Director for Mandviwalla Entertainment Nawab Hasan Siddiqui said this project will definitely encourage the cinema industry. Not disclosing the investment made, he said recovery will take some time but the company is “very confident” that the project would succeed. The man behind the project, Nadeem Mandviwalla, watched his first 3D movie in 1983 but it wasn’t until he watched James Cameron’s 3D digital Avatar that he knew he “must bring this technology to Pakistan.”

Supporting her son-in-law Nadeem Mandviwalla was Mrs Nasim Shaikh, who was excited about watching her first 3D movie. She hoped that soon good Indian and Pakistani movies will also be shown in 3D with “some great songs and most importantly well-choreographed dances.”

“It is crucial for cinema culture to be revived and for the film industry to get a desperately needed boost,” said Pakistan film star Nadeem Baig. He added that the public craves good, clean entertainment and they deserve to get.

Another big name of the silver screen, Mustafa Qureshi said, “Even though our films are not in 3D we still need cinema houses of this calibre to encourage moviegoers. Our movies are currently not worthy of being on these screens but I hope we will soon move in the right direction and make some world-class movies.” Qureshi suggested such new projects should be exempted from taxes.
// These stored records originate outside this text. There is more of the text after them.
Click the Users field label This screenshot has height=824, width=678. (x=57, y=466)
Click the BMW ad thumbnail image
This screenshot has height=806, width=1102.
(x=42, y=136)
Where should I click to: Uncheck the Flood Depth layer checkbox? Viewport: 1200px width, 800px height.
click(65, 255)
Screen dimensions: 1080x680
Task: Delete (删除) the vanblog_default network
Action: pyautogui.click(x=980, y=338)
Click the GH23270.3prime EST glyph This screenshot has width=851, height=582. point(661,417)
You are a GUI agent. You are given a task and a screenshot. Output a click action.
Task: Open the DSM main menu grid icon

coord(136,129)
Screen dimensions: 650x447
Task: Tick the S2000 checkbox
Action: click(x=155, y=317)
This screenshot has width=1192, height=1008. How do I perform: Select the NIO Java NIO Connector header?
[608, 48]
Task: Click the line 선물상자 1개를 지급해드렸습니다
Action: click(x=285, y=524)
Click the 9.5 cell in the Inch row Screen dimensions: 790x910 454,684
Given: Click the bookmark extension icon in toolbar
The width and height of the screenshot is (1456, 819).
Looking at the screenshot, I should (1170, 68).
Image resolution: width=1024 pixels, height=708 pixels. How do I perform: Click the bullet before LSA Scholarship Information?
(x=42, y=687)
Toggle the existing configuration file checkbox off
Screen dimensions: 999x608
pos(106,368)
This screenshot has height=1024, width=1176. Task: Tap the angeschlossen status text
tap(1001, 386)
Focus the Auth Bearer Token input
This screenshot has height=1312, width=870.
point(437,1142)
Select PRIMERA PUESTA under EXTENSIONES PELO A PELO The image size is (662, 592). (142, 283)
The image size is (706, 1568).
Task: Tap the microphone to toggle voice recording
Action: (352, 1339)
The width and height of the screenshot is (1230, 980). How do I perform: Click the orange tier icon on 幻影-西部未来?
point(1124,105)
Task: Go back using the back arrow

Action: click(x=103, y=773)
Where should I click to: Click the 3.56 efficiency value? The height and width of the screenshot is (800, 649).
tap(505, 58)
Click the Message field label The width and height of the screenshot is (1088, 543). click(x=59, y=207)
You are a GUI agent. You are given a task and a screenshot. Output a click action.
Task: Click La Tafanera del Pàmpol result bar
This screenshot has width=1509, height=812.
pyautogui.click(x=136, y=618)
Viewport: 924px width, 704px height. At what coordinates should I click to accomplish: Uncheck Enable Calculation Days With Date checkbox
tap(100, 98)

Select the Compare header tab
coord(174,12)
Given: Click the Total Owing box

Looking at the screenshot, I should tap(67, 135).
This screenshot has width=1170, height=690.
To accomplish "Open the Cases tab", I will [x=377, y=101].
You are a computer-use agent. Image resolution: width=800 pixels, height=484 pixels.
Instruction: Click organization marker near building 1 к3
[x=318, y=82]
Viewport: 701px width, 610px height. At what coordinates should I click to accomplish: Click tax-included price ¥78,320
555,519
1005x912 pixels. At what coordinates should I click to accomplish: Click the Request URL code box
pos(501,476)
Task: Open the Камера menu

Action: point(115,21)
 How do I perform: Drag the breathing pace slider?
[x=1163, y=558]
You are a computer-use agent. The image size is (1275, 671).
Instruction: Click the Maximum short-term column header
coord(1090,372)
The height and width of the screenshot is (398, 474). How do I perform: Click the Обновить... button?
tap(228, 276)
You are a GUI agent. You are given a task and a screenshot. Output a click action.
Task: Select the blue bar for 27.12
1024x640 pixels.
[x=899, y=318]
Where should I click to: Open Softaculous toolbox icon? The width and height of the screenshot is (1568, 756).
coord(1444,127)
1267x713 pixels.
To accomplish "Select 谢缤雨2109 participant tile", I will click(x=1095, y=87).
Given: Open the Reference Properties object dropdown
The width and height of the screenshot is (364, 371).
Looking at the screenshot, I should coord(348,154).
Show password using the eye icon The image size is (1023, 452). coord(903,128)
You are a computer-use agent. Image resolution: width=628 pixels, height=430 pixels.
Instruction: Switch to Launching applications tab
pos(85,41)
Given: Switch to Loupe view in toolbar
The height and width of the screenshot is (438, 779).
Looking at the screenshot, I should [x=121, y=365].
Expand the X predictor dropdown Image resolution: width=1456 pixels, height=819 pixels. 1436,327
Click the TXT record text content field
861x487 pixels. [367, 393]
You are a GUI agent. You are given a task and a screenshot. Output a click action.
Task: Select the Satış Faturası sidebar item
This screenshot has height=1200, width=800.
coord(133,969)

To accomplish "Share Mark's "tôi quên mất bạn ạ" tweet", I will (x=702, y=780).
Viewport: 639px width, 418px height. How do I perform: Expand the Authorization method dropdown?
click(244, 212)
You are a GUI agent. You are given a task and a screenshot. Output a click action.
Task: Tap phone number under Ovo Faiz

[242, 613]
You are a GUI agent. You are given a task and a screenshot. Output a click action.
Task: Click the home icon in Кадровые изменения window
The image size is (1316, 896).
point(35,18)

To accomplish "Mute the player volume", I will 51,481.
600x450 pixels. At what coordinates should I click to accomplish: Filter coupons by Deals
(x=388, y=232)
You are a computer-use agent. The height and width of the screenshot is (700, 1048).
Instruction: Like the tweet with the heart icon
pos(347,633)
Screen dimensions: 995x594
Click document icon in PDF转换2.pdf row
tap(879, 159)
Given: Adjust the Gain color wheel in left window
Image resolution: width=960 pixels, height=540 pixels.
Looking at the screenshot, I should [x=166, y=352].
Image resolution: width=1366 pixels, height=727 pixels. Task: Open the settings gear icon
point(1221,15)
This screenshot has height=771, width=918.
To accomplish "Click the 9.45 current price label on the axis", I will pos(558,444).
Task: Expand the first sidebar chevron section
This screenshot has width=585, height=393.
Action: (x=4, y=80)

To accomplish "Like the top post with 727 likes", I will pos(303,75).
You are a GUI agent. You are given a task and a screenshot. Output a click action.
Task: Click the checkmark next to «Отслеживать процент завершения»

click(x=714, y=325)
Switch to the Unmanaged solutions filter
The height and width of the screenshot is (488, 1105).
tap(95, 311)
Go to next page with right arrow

A former television producer, Nofil Naqvi, was “very excited” about the city’s new technology. “You get a very definitive perception of depth plus we needed cinemas where the hall seat doesn’t break in the middle of the movie,” he said recalling an experience with his friend at another cinema in Karachi.

Chief Guest at the event federal minister for culture Aftab Shah Gillani said the government is doing all it can to support the cinema and film industry. He said that the government plans to support the industry by giving them a processing lab for film which will be set up in Lahore in a year, said a media report.